Unrelated to your question, but + is a variadic function, so you can do

julia> +(1,2,3,4,5,6,7,8,9,10,11,12,13,14,15,16,17,18,19,20,21,22,23,24,25,26)
351

and is more efficient than your do_plus function.

Maybe you were already aware of this, maybe not, anyway it’s useful to point this out.

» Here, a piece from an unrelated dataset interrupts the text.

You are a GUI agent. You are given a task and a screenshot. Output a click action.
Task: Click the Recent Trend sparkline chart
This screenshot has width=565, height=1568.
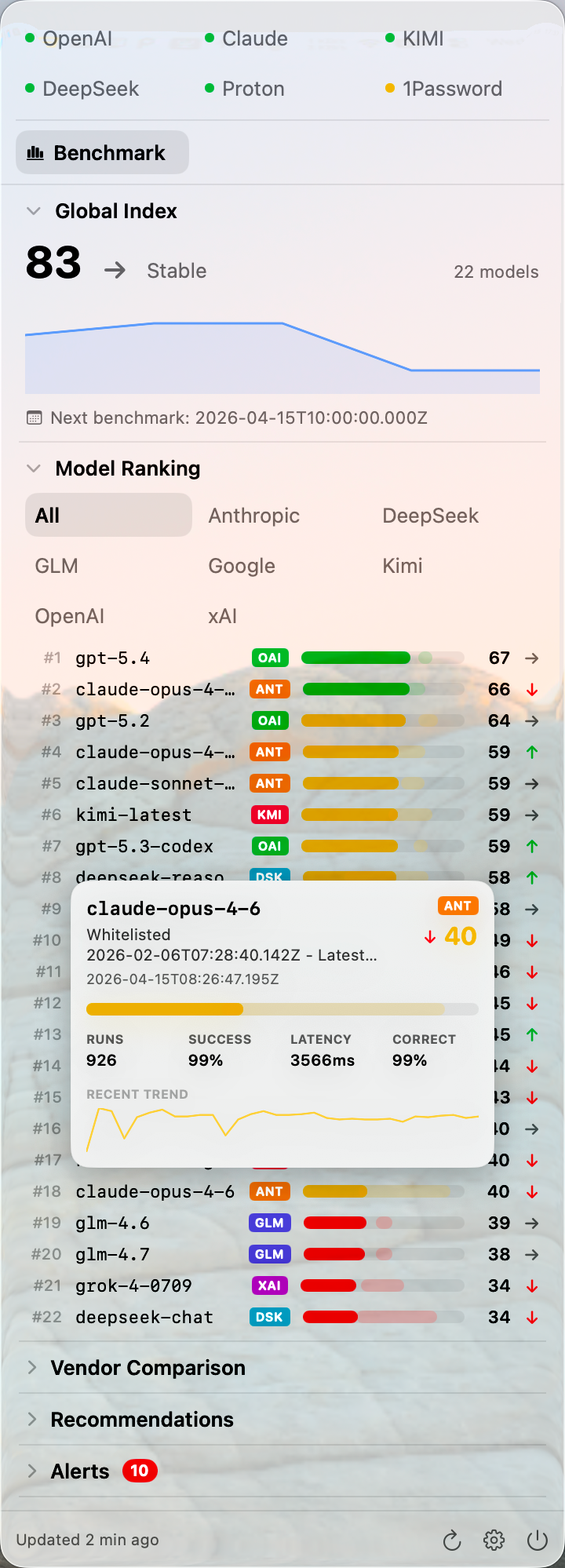(282, 1122)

You are hitting a limit in the Julia compiler for dealing with a large number of arguments to functions. Try lower the number of arguments and you will see that the same code is generated.

3 Likes

See also https://github.com/JuliaLang/julia/pull/22545

1 Like

It is not true that this is more efficient. It’s just a less readable version of 1 + 2 + ... + 26.

Why +(...) is so much faster than do_plus(...)?

julia> @benchmark +(1,2,3,4,5,6,7,8,9,10,11,12,13,14,15,16,17,18,19,20,21,22,23,24,25,26)
BenchmarkTools.Trial: 
  memory estimate:  0 bytes
  allocs estimate:  0
  --------------
  minimum time:     19.213 ns (0.00% GC)
  median time:      19.241 ns (0.00% GC)
  mean time:        19.326 ns (0.00% GC)
  maximum time:     46.339 ns (0.00% GC)
  --------------
  samples:          10000
  evals/sample:     997

julia> @benchmark do_plus(1,2,3,4,5,6,7,8,9,10,11,12,13,14,15,16,17,18,19,20,21,22,23,24,25,26)
BenchmarkTools.Trial: 
  memory estimate:  0 bytes
  allocs estimate:  0
  --------------
  minimum time:     101.487 ns (0.00% GC)
  median time:      101.910 ns (0.00% GC)
  mean time:        102.614 ns (0.00% GC)
  maximum time:     164.708 ns (0.00% GC)
  --------------
  samples:          10000
  evals/sample:     943

@code_llvm shows that do_plus(...) performs much more operations than +(...)

Because, as mentioned in the first post, this is type unstable. You’ll find that if you defined do_plus as +(a, b, ..., n), it will have the same result.